> **PROBLEM DETAILS**: Please copy out, word for word, the stretch from the line containing "coordinates (457, 286)." through the end of the items.
-------
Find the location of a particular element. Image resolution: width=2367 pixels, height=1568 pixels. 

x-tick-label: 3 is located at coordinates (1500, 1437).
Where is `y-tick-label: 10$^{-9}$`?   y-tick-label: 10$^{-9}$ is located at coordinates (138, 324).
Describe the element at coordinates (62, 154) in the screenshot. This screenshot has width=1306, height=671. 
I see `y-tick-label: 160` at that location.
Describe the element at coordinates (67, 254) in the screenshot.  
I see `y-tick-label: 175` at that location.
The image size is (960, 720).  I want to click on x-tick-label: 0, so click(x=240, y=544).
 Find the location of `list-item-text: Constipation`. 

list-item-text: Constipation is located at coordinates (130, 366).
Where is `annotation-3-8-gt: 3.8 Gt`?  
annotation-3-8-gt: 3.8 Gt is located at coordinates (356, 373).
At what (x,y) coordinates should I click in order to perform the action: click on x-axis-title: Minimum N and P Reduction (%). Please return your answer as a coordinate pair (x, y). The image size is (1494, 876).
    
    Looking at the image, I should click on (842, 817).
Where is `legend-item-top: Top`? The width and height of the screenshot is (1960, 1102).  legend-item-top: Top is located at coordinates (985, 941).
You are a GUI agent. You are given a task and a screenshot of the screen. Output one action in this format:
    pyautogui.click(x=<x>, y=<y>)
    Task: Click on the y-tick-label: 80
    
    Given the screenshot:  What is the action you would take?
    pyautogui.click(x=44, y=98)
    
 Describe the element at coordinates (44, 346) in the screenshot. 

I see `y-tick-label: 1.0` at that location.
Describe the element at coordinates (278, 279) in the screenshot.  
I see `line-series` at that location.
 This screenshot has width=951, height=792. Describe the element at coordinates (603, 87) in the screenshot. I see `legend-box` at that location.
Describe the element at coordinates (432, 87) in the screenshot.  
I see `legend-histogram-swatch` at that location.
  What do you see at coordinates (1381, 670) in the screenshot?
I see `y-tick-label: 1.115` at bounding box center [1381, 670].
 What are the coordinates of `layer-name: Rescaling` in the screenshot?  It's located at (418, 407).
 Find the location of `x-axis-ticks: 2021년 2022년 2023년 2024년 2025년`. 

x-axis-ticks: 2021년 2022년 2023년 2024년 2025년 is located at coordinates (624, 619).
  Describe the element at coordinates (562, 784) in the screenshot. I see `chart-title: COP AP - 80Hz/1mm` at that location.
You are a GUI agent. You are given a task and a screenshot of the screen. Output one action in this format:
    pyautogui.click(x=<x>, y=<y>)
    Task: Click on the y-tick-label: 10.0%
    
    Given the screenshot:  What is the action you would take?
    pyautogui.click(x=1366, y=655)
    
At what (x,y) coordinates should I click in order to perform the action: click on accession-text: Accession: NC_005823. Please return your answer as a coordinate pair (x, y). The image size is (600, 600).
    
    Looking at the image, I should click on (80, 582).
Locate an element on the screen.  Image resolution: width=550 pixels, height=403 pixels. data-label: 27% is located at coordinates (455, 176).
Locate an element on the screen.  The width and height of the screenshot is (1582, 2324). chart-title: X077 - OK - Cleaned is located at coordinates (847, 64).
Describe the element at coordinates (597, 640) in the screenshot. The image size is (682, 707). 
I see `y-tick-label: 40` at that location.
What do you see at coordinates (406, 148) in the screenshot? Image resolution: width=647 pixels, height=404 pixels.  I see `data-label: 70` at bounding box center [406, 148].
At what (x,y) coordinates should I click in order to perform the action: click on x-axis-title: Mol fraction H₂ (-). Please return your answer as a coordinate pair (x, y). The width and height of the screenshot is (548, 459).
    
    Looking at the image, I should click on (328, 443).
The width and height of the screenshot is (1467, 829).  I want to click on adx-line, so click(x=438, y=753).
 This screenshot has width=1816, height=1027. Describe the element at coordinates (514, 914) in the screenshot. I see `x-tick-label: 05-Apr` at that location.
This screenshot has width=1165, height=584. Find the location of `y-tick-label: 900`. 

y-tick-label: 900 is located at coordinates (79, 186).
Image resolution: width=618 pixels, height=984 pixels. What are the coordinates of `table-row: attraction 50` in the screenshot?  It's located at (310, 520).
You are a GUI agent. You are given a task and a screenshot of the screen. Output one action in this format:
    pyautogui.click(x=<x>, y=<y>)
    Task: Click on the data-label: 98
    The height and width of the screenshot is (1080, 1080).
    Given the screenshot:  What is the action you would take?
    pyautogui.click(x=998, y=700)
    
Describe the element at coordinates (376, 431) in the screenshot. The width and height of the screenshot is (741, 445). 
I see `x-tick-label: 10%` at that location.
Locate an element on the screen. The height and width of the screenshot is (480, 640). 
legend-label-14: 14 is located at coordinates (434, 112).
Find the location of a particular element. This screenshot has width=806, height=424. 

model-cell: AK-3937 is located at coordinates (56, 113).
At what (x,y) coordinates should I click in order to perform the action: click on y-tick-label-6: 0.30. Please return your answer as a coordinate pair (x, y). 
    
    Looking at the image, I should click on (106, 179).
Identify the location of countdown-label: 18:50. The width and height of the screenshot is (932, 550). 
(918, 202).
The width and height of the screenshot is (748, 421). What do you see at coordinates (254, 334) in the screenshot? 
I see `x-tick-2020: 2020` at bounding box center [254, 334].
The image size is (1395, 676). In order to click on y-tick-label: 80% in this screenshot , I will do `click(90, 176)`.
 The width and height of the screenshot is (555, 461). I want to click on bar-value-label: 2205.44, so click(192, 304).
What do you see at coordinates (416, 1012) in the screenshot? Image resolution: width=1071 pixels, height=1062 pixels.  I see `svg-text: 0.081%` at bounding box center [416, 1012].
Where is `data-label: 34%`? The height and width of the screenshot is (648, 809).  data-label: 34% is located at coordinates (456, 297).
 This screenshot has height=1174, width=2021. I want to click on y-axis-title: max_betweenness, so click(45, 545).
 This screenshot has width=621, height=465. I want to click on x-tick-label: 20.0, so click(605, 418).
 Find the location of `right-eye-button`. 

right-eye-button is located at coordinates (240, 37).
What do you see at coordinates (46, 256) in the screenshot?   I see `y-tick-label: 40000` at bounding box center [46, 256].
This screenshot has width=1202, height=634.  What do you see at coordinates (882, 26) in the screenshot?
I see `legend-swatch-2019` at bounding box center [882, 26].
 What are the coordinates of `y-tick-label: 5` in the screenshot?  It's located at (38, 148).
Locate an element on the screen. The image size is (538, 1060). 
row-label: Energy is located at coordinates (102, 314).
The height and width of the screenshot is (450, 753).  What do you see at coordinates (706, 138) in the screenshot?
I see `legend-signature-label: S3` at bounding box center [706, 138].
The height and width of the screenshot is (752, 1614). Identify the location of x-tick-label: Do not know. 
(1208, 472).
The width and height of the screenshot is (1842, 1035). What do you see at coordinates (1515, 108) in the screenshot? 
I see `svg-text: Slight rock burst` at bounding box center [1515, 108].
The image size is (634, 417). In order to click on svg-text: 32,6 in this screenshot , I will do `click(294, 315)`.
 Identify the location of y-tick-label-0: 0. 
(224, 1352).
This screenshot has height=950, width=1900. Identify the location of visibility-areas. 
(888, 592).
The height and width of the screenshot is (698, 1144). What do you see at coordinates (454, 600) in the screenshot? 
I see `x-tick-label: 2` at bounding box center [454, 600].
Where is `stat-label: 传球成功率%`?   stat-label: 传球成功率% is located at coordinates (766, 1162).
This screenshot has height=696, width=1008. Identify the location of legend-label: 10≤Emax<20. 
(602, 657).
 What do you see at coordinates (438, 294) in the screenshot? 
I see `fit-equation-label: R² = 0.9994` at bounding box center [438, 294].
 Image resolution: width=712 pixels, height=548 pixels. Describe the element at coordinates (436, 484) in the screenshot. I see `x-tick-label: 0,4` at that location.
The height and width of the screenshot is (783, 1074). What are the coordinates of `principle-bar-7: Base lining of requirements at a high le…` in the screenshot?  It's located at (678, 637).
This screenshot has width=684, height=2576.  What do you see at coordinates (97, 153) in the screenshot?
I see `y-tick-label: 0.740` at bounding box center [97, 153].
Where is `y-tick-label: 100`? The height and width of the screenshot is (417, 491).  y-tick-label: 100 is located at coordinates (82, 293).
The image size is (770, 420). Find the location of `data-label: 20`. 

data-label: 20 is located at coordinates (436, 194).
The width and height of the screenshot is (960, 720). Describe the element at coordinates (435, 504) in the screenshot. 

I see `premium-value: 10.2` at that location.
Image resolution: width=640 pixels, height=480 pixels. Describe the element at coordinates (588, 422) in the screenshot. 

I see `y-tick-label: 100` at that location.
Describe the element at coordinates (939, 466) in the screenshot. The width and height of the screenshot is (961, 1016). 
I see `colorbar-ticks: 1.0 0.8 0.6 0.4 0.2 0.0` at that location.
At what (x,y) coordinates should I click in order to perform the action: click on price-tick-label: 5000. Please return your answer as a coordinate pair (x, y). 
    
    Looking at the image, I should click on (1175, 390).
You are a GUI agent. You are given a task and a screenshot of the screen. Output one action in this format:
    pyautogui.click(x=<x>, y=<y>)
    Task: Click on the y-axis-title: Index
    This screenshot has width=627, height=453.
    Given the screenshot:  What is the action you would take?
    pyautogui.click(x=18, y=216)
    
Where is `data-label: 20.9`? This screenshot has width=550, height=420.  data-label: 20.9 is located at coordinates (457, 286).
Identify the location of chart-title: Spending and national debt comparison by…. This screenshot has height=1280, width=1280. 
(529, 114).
-------
> **TASK OUTPUT**:
Where is `data-label: 20.9`? This screenshot has width=550, height=420.  data-label: 20.9 is located at coordinates (457, 286).
Identify the location of chart-title: Spending and national debt comparison by…. This screenshot has height=1280, width=1280. 
(529, 114).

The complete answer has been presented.